驚いた俺は、唖然としながら目を見開いて死んだ狼を見つめた。

そして、すぐに思い出した。

『狼は2匹いたはずだが?』

視線を少し動かしてみると、俺から数メートルの距離にもう一匹の狼が倒れていた。

『何があった?それに、この槍は誰の槍だ?』

そう思いつつ、視線を槍の穂先から根本へと動かすと、その槍は俺の手に握られているのに気付いた。

『俺が槍を?』

そう思った瞬間、槍が消えて狼が俺の足元に落ちた。

その狼を見下ろすと同時に、自分の体が目に入る。

『うぉ、素っ裸じゃないか。服はどこへ行った?』

パニックになりかけところに、白と黒の鎧が現れて俺の体を包んだのが見えた。

「へっ」

間の抜けた声を上げてしまう。

落ち着いて自分の体を見下ろすと、西洋のフルプレートアーマーのようなものを着ている。

『どうなってるんだ、これは?』

そのとき、視界の隅に文字が見えた。

『何だこれ?』

文字に視線を向けると、文字が目の前に移動して読めるようになった。


名前 コルベメネス

素材 人間の魂 皇帝像の右腕 女神像の左腕 

特徴 人間

性別 男


『名前が、コルベメネス?それはいいが、素材って何だ?特徴が人間ってどういうことだ?俺は人間じゃないのか?』

『この表示からすると俺は、人間の魂と女神像の左腕と皇帝像の右腕から合成された何かじゃねえか?』

『ホモンクルス?人造人間?』

確かに、俺は一度死んだ気がする。

『それじゃ何か?アニメに出てくる悪の組織とやらによってサイボーグに改造されて生き返ったのか?』

『うん、表示はまだ続きがあるぞ』


攻撃スキル

皇帝像の右腕

拳術

巨岩拳 Lv1

虚空拳 Lv0 


女神像の左腕

槍術

突き技 Lv1 

虚空突き Lv0

剣術

斬撃 Lv0 

虚空斬撃 Lv0


防御スキル

皇帝像の鎧 Lv1

女神像の鎧 Lv1


魔法

皇帝像の右腕

次元操作 重力操作  

女神像の左腕

命の水 命の炎 魔法陣


「何だ何だ?次元操作?重力操作?魔法陣?凄そうな魔法が並んでいるな」

『本当に使えるのか?』そんな疑問が浮かんだが、

「それはそれとして、命の水とか命の炎ってのもあるな。こっちは平和そうだし、便利そうだな」

「うん、鎧が2種類もある。女神像の鎧と皇帝像の鎧か。すると俺が今着ているのがその鎧なわけか」

俺はそう呟きながら自分が着ている鎧を見下ろす。鎧は体の中心から左側が白、右側が黒のツートンカラーになっている。
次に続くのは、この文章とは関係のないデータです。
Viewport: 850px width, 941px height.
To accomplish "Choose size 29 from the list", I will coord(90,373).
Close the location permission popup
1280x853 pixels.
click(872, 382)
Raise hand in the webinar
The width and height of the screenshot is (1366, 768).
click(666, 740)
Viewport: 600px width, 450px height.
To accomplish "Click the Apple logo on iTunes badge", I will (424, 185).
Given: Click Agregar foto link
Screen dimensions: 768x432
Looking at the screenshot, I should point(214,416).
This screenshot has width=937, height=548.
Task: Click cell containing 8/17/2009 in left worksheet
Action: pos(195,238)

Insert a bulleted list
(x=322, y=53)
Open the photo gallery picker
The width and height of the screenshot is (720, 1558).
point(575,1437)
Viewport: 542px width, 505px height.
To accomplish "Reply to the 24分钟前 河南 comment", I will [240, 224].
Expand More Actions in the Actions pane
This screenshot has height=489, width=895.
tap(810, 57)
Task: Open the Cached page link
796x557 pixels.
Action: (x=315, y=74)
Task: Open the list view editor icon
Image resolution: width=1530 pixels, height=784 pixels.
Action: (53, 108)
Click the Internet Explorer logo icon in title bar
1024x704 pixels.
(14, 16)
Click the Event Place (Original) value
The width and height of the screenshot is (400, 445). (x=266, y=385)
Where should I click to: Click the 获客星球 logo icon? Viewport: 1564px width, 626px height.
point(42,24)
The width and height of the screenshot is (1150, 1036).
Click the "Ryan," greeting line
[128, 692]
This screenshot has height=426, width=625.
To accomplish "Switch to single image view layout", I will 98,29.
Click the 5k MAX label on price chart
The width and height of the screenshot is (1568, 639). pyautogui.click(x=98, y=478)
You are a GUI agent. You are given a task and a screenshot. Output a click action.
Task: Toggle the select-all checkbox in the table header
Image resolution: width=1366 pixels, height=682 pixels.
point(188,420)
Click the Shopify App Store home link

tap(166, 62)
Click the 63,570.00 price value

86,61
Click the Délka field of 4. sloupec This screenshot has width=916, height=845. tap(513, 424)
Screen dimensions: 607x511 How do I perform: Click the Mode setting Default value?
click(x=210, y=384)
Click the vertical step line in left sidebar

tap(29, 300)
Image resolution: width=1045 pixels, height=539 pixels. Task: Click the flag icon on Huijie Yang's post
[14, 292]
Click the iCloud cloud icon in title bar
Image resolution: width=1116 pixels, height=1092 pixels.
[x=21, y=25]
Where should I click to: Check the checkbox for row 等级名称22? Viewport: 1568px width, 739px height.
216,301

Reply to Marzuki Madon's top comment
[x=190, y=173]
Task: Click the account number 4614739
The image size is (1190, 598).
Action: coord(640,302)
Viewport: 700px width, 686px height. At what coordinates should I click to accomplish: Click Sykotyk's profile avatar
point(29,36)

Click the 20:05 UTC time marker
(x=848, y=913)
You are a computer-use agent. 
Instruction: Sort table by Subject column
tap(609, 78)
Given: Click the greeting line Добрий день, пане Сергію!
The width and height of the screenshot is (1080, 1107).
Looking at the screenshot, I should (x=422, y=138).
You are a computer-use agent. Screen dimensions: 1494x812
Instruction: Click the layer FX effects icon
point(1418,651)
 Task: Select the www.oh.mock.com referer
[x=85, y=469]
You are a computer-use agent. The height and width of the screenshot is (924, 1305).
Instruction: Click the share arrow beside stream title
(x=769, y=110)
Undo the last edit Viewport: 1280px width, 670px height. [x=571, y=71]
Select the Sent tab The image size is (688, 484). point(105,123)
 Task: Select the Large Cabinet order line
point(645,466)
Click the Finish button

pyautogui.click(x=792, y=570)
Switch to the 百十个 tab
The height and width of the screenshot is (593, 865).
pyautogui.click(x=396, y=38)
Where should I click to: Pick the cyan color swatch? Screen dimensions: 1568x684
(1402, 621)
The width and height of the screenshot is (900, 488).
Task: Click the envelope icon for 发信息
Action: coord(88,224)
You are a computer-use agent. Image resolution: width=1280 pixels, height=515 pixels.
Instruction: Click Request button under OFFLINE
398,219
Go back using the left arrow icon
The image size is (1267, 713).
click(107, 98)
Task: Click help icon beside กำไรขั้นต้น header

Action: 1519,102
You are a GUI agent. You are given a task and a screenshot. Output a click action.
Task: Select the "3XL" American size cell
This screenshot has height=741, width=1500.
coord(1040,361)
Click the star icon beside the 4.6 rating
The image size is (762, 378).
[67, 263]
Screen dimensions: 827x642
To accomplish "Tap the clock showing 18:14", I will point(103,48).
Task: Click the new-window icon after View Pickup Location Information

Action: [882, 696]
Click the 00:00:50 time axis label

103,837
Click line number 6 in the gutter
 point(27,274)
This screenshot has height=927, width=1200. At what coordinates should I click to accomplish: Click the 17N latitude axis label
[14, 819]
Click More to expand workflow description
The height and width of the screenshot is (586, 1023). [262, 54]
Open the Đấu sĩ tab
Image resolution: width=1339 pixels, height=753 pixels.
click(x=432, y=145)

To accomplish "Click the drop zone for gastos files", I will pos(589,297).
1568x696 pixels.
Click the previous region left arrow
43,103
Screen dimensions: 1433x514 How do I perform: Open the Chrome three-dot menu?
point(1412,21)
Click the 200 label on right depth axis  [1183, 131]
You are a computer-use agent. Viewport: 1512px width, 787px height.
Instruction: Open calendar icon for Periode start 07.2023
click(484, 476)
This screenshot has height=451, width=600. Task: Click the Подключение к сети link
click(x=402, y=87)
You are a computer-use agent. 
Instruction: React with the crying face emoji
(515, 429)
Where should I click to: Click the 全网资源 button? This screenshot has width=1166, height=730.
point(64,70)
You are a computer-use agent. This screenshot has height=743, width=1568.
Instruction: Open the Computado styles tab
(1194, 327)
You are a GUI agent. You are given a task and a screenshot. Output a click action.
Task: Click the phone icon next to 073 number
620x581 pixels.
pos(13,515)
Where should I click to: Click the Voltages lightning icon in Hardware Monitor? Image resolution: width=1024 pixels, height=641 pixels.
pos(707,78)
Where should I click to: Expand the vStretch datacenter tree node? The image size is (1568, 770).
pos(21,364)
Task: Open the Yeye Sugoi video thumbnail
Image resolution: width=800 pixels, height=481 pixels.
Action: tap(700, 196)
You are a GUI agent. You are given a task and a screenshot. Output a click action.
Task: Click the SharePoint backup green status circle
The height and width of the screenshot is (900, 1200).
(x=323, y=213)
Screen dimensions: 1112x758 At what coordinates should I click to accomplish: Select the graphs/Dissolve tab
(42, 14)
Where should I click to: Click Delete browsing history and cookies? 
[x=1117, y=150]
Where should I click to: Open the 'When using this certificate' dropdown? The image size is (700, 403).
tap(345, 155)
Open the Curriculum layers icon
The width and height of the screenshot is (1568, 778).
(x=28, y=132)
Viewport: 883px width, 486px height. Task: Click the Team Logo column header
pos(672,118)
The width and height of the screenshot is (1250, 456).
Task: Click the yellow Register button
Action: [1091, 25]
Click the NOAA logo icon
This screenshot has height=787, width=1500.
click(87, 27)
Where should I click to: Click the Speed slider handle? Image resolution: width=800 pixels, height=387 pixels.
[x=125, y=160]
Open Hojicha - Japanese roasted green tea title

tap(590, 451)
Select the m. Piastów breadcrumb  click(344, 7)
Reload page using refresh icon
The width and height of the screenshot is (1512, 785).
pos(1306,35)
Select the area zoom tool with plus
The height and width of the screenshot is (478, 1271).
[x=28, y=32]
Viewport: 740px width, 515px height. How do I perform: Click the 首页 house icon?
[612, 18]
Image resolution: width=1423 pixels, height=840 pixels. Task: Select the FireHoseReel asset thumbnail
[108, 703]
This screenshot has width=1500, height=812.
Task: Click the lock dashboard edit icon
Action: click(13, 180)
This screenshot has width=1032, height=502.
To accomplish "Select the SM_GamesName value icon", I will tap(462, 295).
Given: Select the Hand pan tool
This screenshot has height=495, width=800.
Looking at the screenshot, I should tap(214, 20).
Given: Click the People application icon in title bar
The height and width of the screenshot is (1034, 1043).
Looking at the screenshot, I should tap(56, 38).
『これはどういうことだ?左半分の白い鎧が女神像の鎧で、右半分の黒い鎧が皇帝像の鎧というわけか?分かったような分からんような?いや、訳が分からん』

俺には、自分の着ている鎧が、なぜ縦半分で分かれているのか理解できなかった。

『まあ、色が半分半分に分かれているけど、これで裸ではなくなったわけだよな。この格好で歩けるのかな?』

俺は少し歩き回ったり、しゃがんだり、飛び跳ねてみたりして、

「うん、動きの邪魔になるわけじゃないな。走れるかな?」

と呟き、走ってみたが特に走りにくいということもなかった。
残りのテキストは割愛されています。